╭──
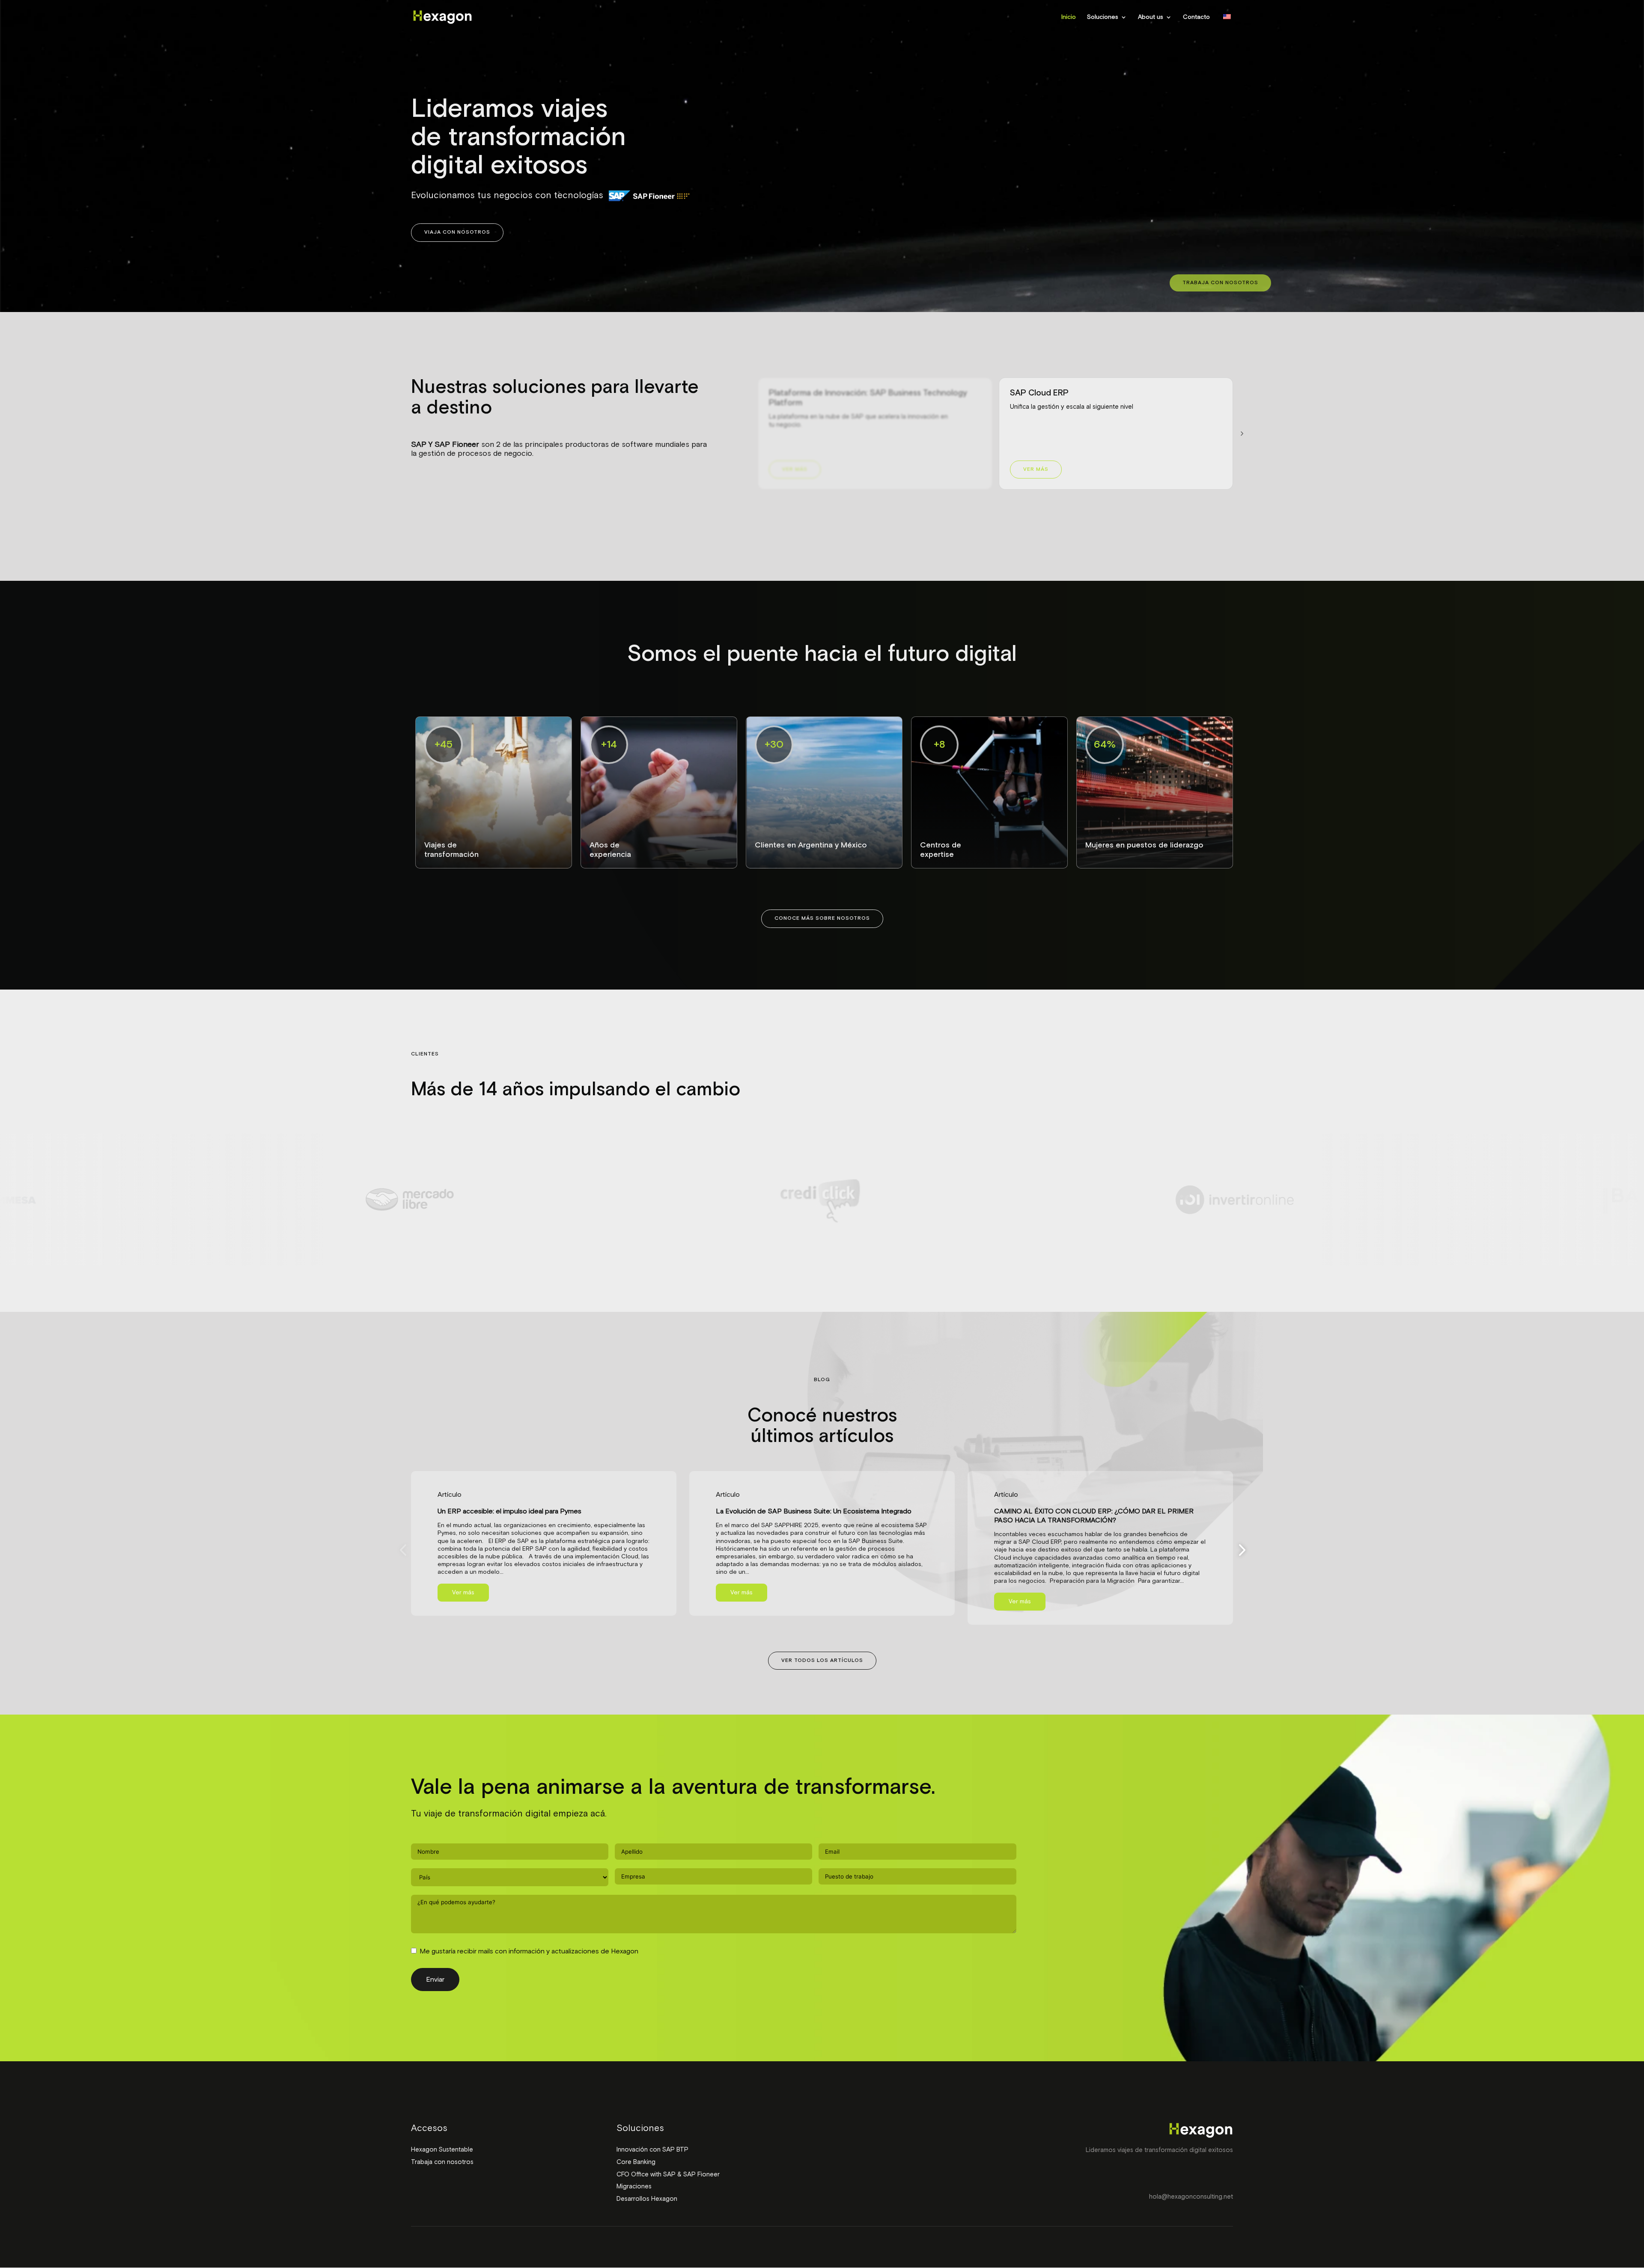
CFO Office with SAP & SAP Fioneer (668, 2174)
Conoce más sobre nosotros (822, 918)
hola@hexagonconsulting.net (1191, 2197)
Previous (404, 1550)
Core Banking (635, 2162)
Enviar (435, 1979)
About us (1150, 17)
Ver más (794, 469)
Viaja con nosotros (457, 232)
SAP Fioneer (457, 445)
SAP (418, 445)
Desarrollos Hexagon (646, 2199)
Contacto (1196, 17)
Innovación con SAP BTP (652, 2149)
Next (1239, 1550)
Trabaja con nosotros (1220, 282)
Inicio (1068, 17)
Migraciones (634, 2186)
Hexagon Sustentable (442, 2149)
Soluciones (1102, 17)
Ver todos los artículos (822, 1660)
╰──
**Assignment:** Copy out all the entries exactly. Images stay out of the copy.

**Result:**
CFO Office with SAP & SAP Fioneer (668, 2174)
Conoce más sobre nosotros (822, 918)
hola@hexagonconsulting.net (1191, 2197)
Previous (404, 1550)
Core Banking (635, 2162)
Enviar (435, 1979)
About us (1150, 17)
Ver más (794, 469)
Viaja con nosotros (457, 232)
SAP Fioneer (457, 445)
SAP (418, 445)
Desarrollos Hexagon (646, 2199)
Contacto (1196, 17)
Innovación con SAP BTP (652, 2149)
Next (1239, 1550)
Trabaja con nosotros (1220, 282)
Inicio (1068, 17)
Migraciones (634, 2186)
Hexagon Sustentable (442, 2149)
Soluciones (1102, 17)
Ver todos los artículos (822, 1660)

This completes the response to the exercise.